I'm looking at daily purchasing data over a period of several weeks. Specifically, we're interested in the % of users who make purchases in our app (it doesn't matter the type of purchase or amount spent for our purposes). On any given day, there might be ~10K active users and only about ~30 who actually make a purchase (it's a tough market!). There are three factors that we are interested, call them A, B, and C. Each factor has two levels.
A few rows of data look like:
# NU NP %buy A B C date
1 12407 24 0.0019 0 0 2 2013-03-06
2 11774 37 0.0031 1 0 2 2013-03-05
3 12331 39 0.0032 0 0 2 2013-03-04
4 12679 41 0.0032 1 0 1 2013-03-03
5 12555 61 0.0049 0 1 2 2013-03-02
6 12594 50 0.0040 1 1 2 2013-03-01
7 12466 71 0.0057 0 1 2 2013-02-28
8 12089 61 0.0050 0 0 1 2013-02-27
Here, each row is a daily observation of one group of users with a set of A,B,C factors, NU is the number of total users in that group, NP is the number of users in the group that made a purchase, and %buy is just the % of users in the group who made a purchase.

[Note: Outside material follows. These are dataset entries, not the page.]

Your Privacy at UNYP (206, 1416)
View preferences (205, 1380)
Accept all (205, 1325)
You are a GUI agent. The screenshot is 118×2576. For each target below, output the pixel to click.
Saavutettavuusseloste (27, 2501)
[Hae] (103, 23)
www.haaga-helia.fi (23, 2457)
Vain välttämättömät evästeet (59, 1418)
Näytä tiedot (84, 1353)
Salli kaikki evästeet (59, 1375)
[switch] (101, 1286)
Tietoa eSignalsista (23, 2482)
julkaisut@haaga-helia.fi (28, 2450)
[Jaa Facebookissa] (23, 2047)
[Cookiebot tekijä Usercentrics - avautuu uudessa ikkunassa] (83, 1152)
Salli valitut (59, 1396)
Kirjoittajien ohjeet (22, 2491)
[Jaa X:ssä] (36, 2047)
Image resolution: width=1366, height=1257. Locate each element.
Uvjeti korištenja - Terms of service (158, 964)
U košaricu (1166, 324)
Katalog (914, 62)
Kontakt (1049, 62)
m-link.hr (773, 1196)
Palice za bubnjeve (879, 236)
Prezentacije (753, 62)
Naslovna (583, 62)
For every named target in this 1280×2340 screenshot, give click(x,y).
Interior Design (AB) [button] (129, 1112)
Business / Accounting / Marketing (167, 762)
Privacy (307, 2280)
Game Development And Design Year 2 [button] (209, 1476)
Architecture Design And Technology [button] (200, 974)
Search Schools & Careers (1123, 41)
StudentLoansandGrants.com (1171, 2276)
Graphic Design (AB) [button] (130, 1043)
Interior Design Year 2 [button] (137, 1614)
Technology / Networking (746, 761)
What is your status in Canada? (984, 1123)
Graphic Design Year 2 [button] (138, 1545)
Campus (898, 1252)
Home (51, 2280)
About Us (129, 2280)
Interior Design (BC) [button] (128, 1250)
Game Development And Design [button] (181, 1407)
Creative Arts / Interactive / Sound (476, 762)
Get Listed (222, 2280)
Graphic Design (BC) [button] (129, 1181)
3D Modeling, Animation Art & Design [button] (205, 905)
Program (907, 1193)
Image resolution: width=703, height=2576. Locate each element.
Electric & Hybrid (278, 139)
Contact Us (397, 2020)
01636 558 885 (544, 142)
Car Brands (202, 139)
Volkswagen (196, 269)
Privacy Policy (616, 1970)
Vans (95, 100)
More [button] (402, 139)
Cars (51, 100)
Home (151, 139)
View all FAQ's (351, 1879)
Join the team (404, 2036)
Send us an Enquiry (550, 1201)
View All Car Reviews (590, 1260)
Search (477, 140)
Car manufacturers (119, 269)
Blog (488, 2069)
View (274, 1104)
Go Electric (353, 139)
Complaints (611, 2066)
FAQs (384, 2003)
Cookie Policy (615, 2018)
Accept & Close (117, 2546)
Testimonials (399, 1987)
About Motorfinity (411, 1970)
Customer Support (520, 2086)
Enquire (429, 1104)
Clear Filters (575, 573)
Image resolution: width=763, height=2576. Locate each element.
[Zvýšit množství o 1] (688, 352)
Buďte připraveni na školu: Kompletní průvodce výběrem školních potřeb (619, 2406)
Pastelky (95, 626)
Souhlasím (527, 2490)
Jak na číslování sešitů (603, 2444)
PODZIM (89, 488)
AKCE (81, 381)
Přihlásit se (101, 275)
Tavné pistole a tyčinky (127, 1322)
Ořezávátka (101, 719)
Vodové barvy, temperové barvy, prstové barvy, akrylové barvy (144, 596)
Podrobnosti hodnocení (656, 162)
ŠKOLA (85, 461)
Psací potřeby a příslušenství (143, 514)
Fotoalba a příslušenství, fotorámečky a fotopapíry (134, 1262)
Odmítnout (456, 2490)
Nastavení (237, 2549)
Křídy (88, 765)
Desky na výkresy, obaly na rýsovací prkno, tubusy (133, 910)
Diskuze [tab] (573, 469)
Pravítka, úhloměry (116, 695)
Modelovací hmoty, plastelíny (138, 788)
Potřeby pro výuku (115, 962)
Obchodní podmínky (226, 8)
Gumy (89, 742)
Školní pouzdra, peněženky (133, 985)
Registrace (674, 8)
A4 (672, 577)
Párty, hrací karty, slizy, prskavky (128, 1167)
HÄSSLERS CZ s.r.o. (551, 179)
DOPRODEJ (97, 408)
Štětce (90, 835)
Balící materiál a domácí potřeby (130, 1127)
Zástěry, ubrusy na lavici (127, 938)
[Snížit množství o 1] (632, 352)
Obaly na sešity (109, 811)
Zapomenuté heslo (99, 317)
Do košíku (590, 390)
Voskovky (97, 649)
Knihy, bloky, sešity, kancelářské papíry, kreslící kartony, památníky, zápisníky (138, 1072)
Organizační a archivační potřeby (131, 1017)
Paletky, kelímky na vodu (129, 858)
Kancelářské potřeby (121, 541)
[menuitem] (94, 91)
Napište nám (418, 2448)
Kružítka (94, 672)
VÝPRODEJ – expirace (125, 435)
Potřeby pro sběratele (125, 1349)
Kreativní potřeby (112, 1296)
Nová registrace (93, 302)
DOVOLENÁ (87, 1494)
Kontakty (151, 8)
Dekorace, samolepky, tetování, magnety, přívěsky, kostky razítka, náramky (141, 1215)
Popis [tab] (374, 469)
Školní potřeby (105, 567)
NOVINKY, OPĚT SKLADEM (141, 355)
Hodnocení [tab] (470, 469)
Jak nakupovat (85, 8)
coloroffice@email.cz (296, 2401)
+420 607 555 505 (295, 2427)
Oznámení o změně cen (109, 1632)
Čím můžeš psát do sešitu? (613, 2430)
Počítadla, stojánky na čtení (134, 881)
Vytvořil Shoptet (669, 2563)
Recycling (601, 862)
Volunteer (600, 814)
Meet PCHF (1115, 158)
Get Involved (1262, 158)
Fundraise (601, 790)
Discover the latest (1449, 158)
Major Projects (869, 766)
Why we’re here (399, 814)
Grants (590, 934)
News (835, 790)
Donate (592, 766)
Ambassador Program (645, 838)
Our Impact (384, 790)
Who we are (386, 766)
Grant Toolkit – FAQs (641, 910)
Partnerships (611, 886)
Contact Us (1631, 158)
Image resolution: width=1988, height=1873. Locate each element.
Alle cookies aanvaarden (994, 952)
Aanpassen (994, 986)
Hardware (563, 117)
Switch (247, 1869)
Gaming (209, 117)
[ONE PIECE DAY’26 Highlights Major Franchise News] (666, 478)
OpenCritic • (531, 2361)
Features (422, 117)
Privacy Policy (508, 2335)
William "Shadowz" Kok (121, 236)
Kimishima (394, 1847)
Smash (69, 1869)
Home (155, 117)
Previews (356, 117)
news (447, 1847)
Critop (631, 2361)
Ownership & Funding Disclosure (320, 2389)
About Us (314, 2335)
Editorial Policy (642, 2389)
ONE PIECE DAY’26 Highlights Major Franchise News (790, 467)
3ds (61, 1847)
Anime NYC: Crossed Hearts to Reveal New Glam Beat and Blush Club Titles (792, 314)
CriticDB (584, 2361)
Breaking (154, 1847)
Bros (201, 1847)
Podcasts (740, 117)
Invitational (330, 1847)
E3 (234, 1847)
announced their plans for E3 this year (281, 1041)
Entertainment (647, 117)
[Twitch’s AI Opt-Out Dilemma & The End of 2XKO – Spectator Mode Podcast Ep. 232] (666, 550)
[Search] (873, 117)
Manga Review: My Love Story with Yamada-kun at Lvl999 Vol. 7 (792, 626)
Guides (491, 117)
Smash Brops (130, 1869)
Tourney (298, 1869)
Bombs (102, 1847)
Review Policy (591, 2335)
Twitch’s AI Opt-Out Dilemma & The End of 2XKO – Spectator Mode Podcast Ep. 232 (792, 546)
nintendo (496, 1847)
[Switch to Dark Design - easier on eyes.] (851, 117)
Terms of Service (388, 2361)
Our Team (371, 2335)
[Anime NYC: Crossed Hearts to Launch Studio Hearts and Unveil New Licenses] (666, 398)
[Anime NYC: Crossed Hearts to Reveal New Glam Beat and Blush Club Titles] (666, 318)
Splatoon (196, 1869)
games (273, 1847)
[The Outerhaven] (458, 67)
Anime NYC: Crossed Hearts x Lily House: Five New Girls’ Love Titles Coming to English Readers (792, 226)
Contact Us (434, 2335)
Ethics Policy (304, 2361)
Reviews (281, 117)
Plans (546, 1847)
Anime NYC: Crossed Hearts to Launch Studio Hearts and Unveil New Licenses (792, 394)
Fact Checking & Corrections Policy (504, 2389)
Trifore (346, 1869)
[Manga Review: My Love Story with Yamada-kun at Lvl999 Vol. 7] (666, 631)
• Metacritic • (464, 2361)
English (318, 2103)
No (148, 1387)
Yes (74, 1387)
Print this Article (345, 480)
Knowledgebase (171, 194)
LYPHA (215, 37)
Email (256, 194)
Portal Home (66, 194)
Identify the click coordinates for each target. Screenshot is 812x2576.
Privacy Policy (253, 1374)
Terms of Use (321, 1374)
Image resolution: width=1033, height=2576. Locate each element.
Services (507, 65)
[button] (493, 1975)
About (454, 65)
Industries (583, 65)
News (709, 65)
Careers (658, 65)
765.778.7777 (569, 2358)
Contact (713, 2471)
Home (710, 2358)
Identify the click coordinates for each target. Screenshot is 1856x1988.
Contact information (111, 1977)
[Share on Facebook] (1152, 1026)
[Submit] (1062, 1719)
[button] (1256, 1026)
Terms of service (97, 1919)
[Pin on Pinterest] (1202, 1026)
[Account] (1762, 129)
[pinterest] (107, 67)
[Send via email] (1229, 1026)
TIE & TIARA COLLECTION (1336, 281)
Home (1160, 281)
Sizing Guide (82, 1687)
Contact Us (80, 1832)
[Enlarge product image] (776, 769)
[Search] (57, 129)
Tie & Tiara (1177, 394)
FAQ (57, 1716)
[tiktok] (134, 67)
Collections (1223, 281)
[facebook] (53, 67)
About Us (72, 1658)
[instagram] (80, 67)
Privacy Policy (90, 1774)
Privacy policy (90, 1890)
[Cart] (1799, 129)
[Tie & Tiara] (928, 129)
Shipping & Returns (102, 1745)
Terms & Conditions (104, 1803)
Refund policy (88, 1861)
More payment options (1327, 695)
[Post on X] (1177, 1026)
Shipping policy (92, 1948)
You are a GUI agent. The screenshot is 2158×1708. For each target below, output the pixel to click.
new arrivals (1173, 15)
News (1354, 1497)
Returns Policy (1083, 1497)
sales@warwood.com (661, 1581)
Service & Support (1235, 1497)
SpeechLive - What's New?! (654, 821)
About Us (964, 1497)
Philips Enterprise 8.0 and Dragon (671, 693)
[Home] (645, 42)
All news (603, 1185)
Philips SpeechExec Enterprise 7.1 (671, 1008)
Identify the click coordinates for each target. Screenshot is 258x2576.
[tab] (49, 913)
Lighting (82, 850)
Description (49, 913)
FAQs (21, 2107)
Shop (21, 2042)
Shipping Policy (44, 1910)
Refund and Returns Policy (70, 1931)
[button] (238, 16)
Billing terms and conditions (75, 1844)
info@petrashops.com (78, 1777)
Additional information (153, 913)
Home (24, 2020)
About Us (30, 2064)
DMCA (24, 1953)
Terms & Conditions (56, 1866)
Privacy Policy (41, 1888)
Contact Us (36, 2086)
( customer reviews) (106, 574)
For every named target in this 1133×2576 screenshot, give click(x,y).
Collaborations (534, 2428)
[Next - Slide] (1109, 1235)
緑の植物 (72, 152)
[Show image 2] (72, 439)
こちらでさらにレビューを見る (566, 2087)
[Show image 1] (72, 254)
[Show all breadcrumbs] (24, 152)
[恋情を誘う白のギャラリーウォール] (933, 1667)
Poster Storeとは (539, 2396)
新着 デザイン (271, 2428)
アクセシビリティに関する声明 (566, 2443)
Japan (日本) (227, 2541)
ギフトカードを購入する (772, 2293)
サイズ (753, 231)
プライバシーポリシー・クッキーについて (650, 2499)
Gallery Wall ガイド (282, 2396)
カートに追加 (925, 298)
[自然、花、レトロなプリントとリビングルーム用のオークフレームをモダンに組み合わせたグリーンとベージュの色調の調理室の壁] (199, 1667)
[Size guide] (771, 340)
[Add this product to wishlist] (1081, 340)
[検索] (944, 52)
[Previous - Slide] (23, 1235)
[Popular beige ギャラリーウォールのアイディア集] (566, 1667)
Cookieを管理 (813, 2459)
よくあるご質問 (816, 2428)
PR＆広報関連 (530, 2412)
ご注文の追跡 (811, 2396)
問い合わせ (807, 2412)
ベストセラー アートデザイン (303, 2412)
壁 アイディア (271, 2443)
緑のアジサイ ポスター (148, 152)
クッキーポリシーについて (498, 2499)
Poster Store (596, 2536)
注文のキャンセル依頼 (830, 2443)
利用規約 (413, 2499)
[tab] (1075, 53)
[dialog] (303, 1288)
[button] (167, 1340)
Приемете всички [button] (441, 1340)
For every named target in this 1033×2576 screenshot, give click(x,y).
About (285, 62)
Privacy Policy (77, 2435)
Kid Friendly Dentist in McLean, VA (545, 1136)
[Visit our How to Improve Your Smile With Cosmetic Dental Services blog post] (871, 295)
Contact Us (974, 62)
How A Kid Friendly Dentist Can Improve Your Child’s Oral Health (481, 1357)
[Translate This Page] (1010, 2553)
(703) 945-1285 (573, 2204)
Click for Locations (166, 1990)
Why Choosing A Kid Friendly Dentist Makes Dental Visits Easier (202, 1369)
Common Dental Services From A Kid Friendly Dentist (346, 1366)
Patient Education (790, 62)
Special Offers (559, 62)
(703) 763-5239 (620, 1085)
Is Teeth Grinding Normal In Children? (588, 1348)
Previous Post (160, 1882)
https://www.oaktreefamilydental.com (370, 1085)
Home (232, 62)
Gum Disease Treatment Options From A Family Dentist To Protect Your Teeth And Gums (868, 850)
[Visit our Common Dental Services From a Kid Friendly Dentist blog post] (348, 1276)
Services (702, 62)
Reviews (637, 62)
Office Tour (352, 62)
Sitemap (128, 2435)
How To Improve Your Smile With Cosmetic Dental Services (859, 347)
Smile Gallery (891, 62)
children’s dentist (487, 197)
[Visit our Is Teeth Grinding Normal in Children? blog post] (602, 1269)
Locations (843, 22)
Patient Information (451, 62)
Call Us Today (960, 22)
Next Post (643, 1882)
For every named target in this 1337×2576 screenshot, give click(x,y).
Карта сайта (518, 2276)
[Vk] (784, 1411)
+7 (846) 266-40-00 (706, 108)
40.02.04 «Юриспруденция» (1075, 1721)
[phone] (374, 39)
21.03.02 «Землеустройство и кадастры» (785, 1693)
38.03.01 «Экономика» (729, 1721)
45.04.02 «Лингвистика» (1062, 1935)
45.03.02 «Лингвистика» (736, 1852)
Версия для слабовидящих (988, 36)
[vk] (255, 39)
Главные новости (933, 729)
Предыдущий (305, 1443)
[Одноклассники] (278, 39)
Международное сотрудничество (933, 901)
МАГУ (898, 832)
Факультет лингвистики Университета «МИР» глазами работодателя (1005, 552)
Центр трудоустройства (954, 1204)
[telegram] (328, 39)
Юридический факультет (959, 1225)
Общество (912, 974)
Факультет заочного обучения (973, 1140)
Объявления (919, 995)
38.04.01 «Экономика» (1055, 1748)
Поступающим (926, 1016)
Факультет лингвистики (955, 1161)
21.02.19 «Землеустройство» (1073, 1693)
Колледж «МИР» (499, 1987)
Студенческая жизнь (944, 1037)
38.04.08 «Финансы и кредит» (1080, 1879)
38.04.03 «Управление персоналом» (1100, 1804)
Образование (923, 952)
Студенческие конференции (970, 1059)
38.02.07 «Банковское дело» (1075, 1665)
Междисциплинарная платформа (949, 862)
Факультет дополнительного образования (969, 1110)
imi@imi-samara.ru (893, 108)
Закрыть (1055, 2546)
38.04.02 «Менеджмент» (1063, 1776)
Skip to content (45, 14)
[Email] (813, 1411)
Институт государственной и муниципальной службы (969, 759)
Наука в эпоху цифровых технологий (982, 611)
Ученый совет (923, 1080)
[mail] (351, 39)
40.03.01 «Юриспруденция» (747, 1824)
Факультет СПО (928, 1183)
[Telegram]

For convenience, let's assume that there are no important time-varying trends in any of the groups, which obviously could complicate the analysis even more (and over a short time period that we're looking at is probably an ok assumption anyway).
My first thought was to do 3-way ANOVA using the %buy as the observational outcome, but then I know I'm neglecting the importance of the sample sizes. Also, I'm thinking that the small proportions might mean a different test is necessary than run-of-the-mill ANOVA. So my question is really what is the proper test that I should be running here to look for significant differences between groups and within groups? Hopefully, I've given enough explanation to make this question clear.